# [INPUT]
----------------------------------------

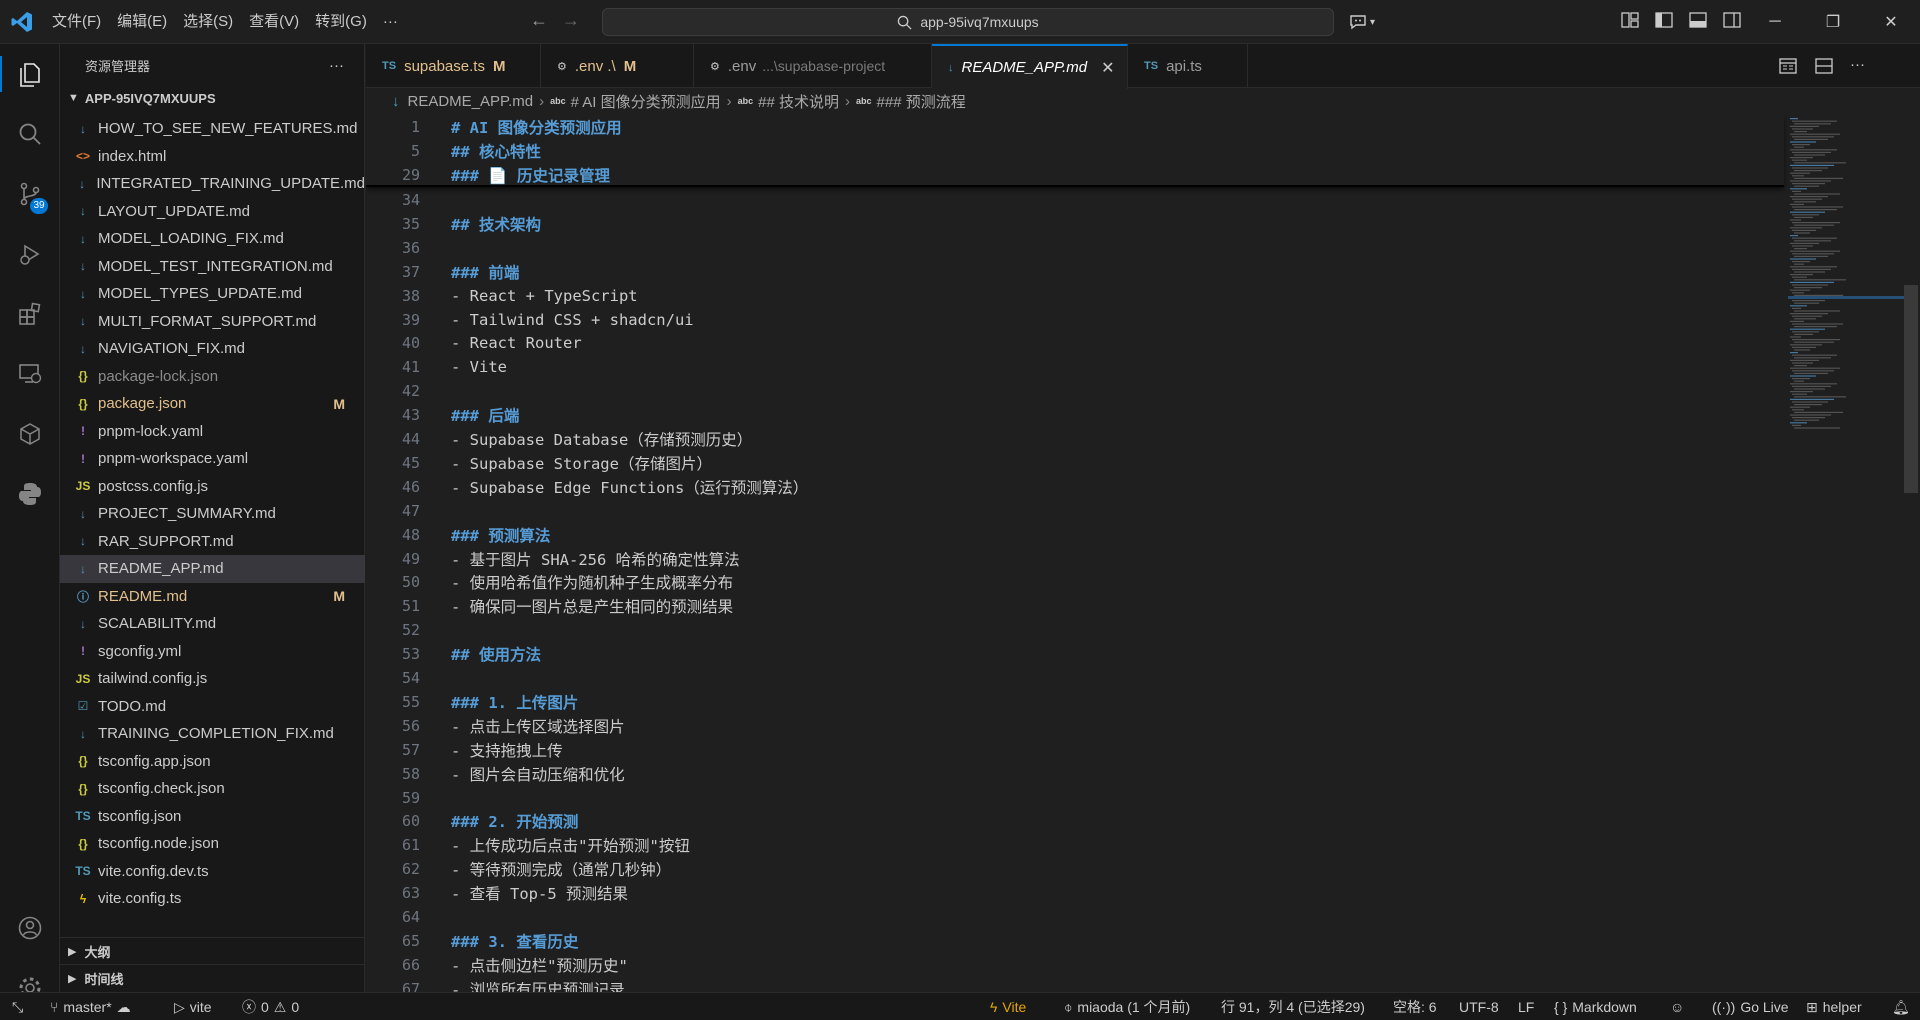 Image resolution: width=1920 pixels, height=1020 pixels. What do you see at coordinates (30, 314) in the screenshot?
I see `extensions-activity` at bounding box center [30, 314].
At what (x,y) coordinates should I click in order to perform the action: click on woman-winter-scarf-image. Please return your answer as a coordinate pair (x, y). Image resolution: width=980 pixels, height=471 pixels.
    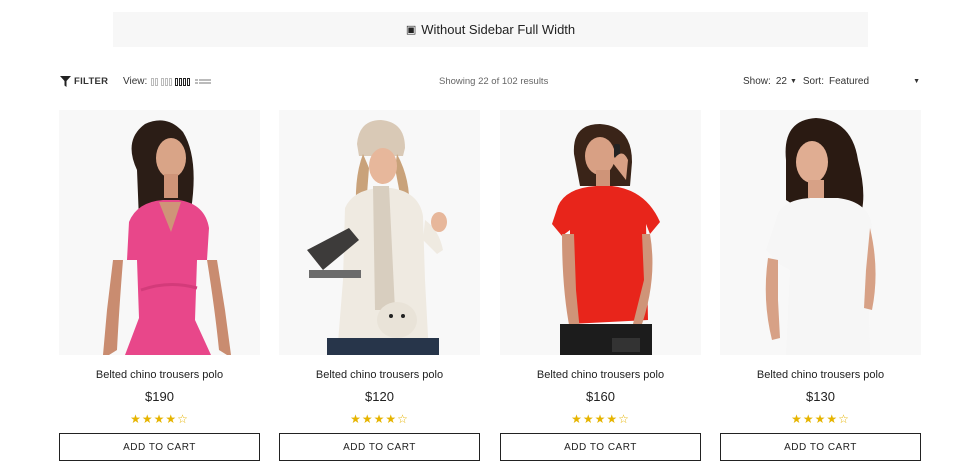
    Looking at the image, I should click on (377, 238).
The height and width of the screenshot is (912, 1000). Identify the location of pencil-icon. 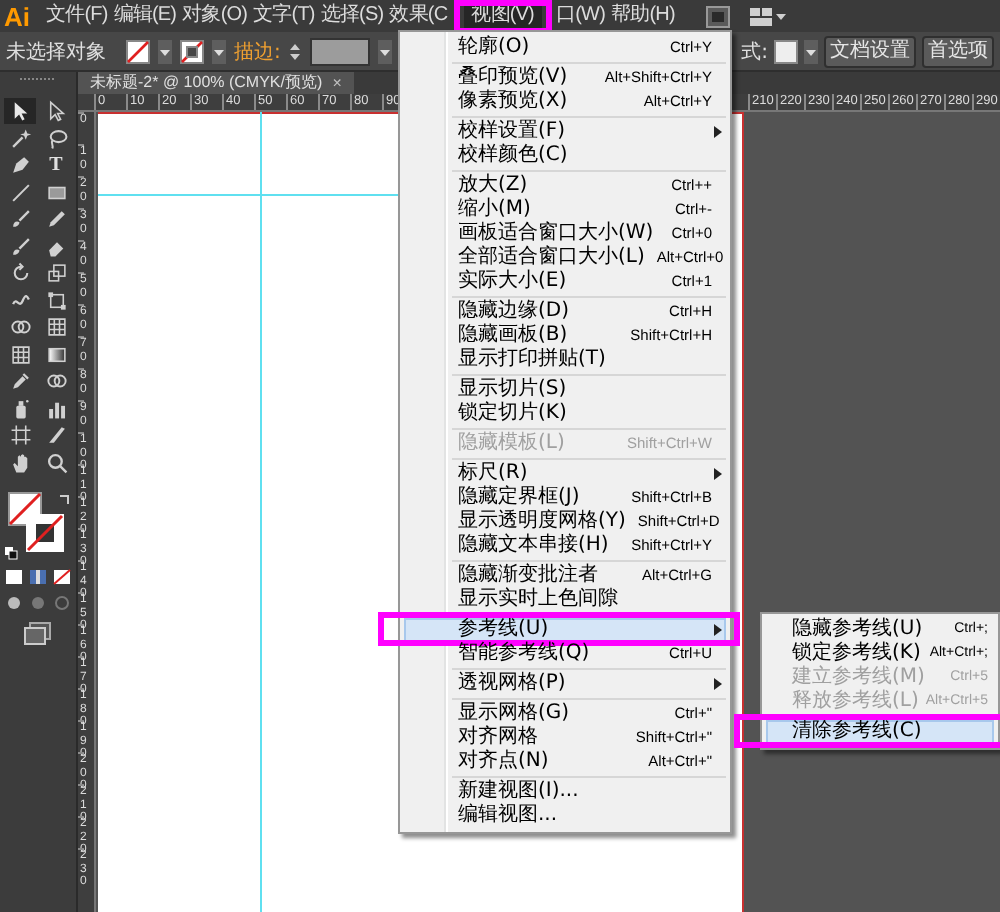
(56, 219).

----------------------------------------

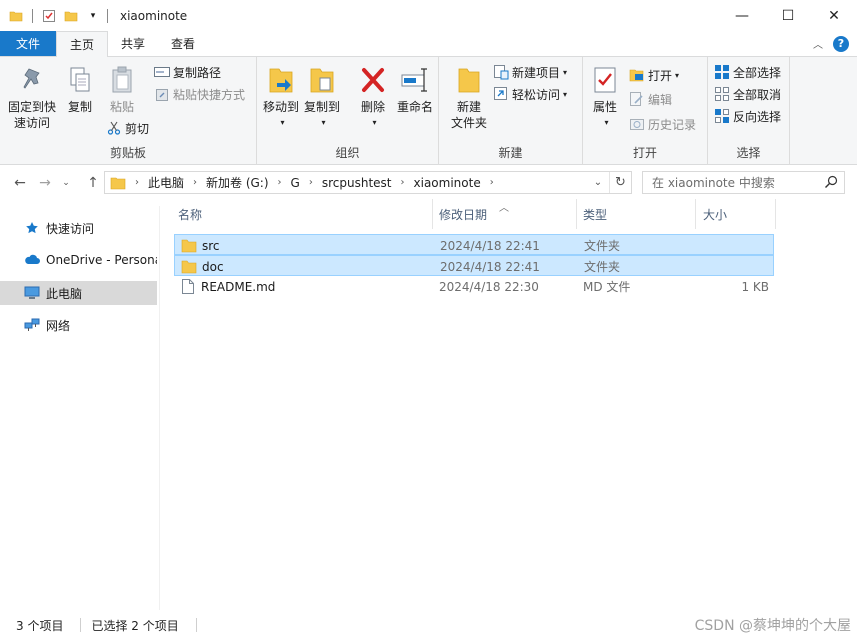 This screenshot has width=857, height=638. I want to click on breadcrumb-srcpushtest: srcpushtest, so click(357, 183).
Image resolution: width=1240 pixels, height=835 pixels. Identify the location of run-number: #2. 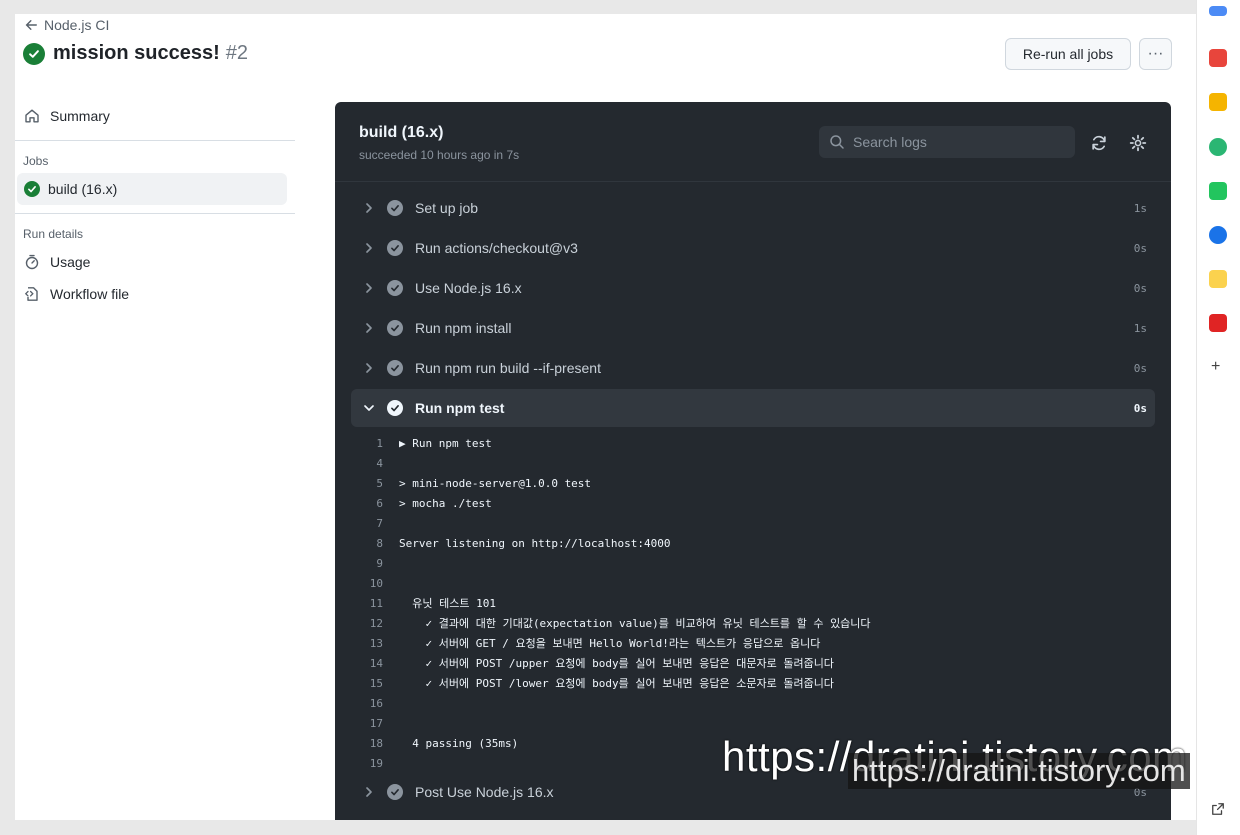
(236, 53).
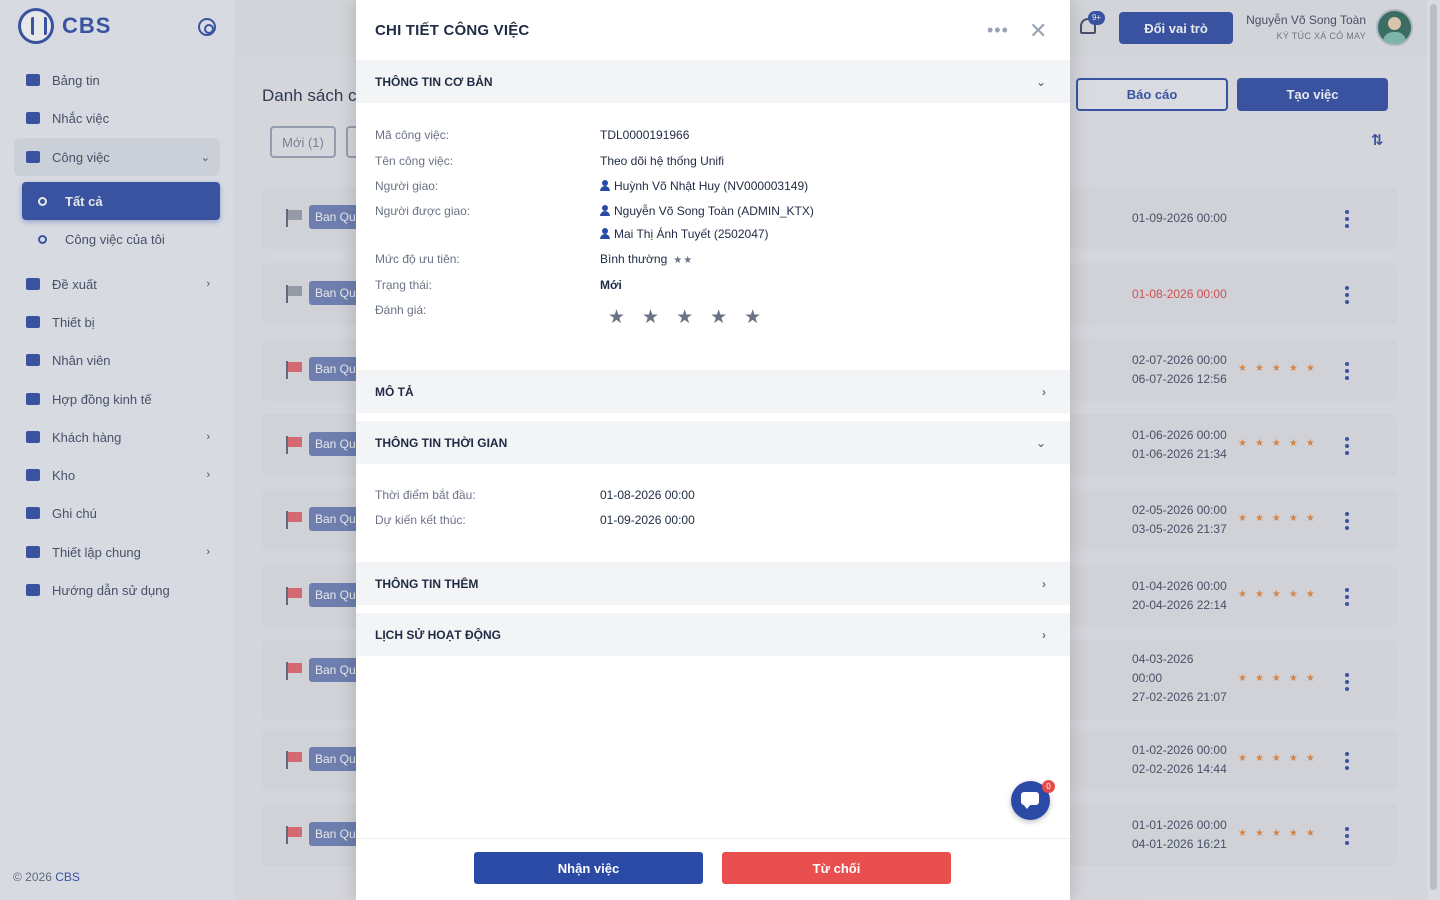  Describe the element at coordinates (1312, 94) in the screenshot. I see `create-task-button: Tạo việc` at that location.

----------------------------------------

# [WHAT THIS TASK INVOLVES]
Return the data word for word, from the line containing "Image resolution: width=1240" through the line containing "Describe the element", and leave the pictures out.

# [TASK OUTPUT]
Image resolution: width=1240 pixels, height=835 pixels. Identify the location of run-number: #2. 
(236, 53).
  Describe the element at coordinates (1312, 94) in the screenshot. I see `create-task-button: Tạo việc` at that location.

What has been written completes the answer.